I read both your posts on this so far and look forward to your third. I think this is the first comprehensive and honest and objective attempt among Canadian bloggers to review and discuss his commentary on coercive interrogation and torture, unlike some who prefer to extract quotes out of context for political gain. So thank you for this.

This update though, I have to confess, left me more questions than answers.

1. On the effectiveness of torture

The links you provided were very weak in disproving that torture works (eg. the first proof from the Washington Post article was simply that the Nazis got most of their information from other means, which hardly disproves that torture doesn't work). The two links are arguments against torture but they don't really refute that torture may sometimes or many times work. Obviously torture works. Whether it is the most effective or the most reliable or if, in fact, the information can always be trusted are the real questions that to me make torture pointless as well as objectionable. But it is more than just simple conventional wisdom to conclude that sometimes maybe oftentimes a person subjected to torture will divulge information he or she did not divulge under ordinary questioning. Especially when you have such a broad definition of torture.

But it seems to me that one of Ignatieff's points is not only that but also whether in the mind of the torturer they will work in the given circumstances, that the interrogators "believe, in good faith, that torture is the only way".

2. Conviction vs Sentencing

You lost me on what your objection is on the second point. It seems to me that Ignatieff is saying exactly the same thing as Damato there. i.e. that the torturer must always be convicted, not acquitted, regardless of how justified he or she may or may not have been in the circumstances; but that the circumstances may be a factor in mitigating the sentence rendered upon conviction. You must take responsibility for deciding to torture and then the court will decide how much punishment should be rendered for having taken that decision. I don't see where your disagreement with this is.

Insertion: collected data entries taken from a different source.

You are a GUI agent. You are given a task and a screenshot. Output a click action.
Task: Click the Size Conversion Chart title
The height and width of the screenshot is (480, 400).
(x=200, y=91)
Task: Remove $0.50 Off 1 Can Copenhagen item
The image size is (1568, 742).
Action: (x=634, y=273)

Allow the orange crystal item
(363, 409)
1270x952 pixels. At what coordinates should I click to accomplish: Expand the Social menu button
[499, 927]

Constant Vigilance said...

Hi Ted,

Thanks for the comments.

I picked a few links that I hoped made the case. If they do not, I suppose that is a result of lunch hour blogging. I will look for more definitive statements and post a follow-up or mea culpa to buttress my point.

With regards your second question, I agree that there is a broad similarity in the foundation of their positions but I believe that at some point someone has to take responsibility that lies beyond a mitigation defence. Perhaps, one might say, the person at the lowest level can ask for mitigation but where does it stop?

To me the only way to solve this is to remove that "out". To paraphrase MI, that is the best I can do.

Constant Vigilance said...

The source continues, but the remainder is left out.